第328話 契約書

 喫茶店内で、二人のおじさんのスカウトは続く。

 弐式に圧をかけるおじさんの話を、後ろの席で俺が聞くというよくわからない状況。


「君は今まで一式君の後追いを続けていた。君が今のまま水咲にいたら、その状態はかわらないと思うよ」

「せやで、まさか人気声優真下一式が姉妹二人でやってたなんて、おっちゃん知らんかったわ。おまけに顔も声もそっくりなんてびっくり仰天やな!」


 ガッハッハッハッと大笑いのウシガエルみたいなおっさん。

 話を聞く限り、この関西弁の方がヴァーミットの社長で、もう一人の筋肉質な方が、弐式のボイストレーナーのようだ。


「でも、今まで水咲にお世話になってきましたし……専属契約を結んでますから」

「何を言うとるんやお嬢ちゃん。水咲は今まで君のことを影武者扱いしてた悪徳企業やで。この前リリースしたガンニョムEXEの新曲、君らには一銭も入ってきとらんやろ?」

「それは……確かにそうですけど、キャラソンは印税入らないですし」

「そうやって泣き寝入りしたらあかんて。水咲っちゅー会社は若い子を扱き使って、報酬は全部自分の懐に入れとる。ほんまに金に汚いブラック会社やで」

「…………」

「お嬢ちゃんがヴァーミットゲーム声優事業部でデビューを了承してくれるんやったら、ワシんとこはちゃんと印税払うし、ロイヤリティも積むで。普通どんだけ売れてもアーティストには決められた分しか入らんのがほとんどやけど、ウチは売れたら売れた分クリエーターに還元するからな」

「それだけ社長に、才能を買ってもらってることを自覚するといい弐式君」


 聞けば聞くほどうまい話なのだが、この二人からは詐欺師特有のきな臭い匂いしかしない。


 よく収入面で、なんでこんなに売れてるのにクリエータ―にはお金が入らないんだ、事務所ネコババすんなと言われることも多い。

 しかし昔静さんに聞いたが、コミックス一巻あたり作者への印税収入が5~7%くらいでかなり少ない。残りの95%、製作費と人件費以外で何に使ってんだよって思うが、決して出版社はネコババしているわけではない。

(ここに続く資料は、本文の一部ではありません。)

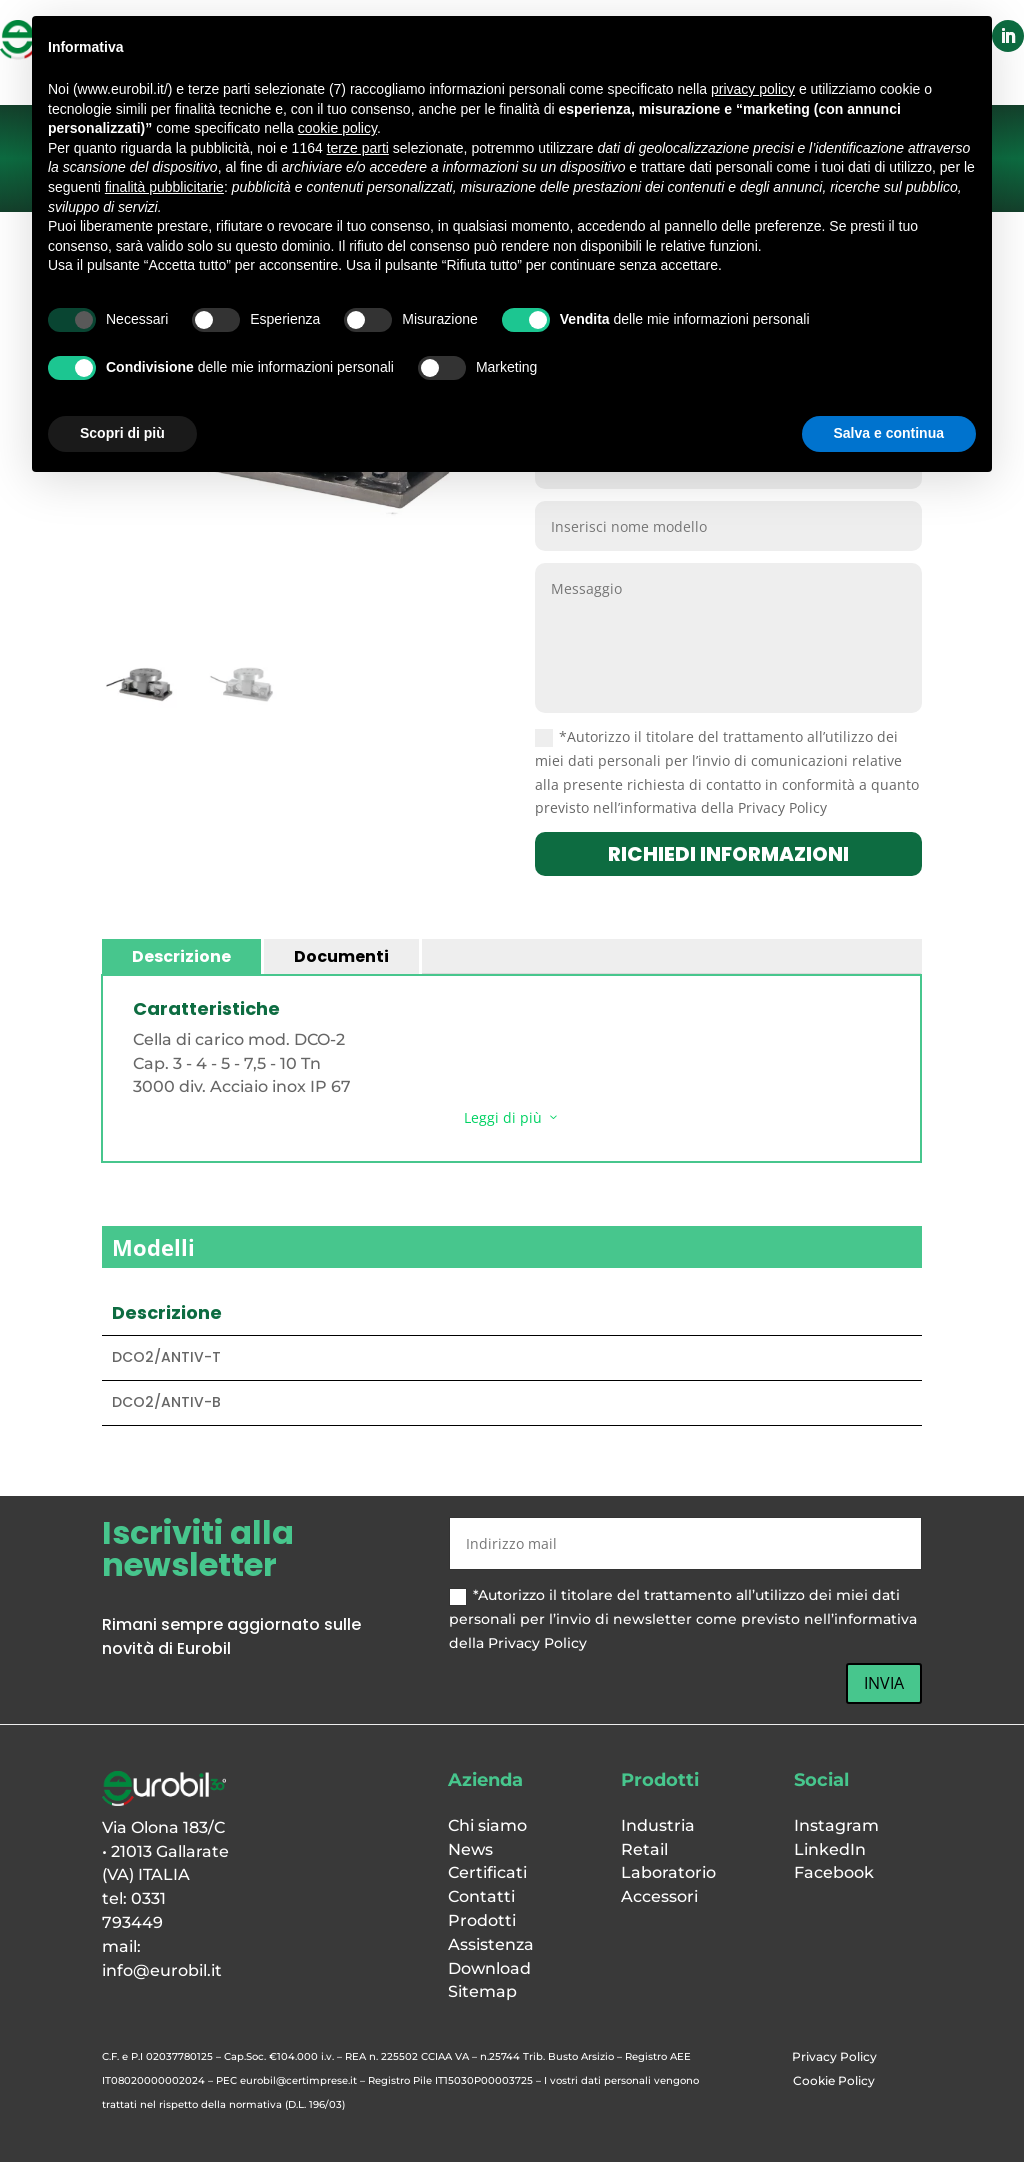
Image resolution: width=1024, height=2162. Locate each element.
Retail (644, 1849)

 そのお金を使ってアニメコンテンツやグッズを制作したり、新刊を発売したけど、全く売れなくて在庫抱えちゃったって時でも補填してくれる。

 

 そうやって儲けた資金で新たなコンテンツを作り出すから、回り回ってまた自分に仕事がやってくるって言っていた。


「でも、その……移籍後のデビューネームが真下一式になってるんですけど……」

「お嬢ちゃん、今まで光の部分をお姉ちゃんにとられてたんやろ? それやったら今度は君が、お姉ちゃんの名前奪って表舞台に出たらええ。君が本物の真下一式になったったらええねん」


 ほーソロデビューで、給料倍ブッシュの上、真下一式乗っ取り計画ですか。

 確かに急に真下一式が二人世に出てきたら、どっちが本物かわからないだろう。


 ただ、そんなことしたらもう終わりだろうな。

 水咲からの契約解除は免れないし、真下一式を乗っ取ったらどっちかが消滅するまで殴り合うことになる。

 そして消滅する可能性が高いのは……。


「お前の姉ちゃん、多分お前に一式の名前くれるぞ」


 一式の性格からして、彼女は身を引き弐式が本物の一式になるだろう。

 それは本当にお前が望んだ未来か?


「弐式、それは悪手じゃぞ」


 俺はコーヒーを一口飲むと、苦さに顔をしかめた。

 水咲を裏切ってヴァーミットに行ったら、もうヴァーミット以外と仕事ができなくなる。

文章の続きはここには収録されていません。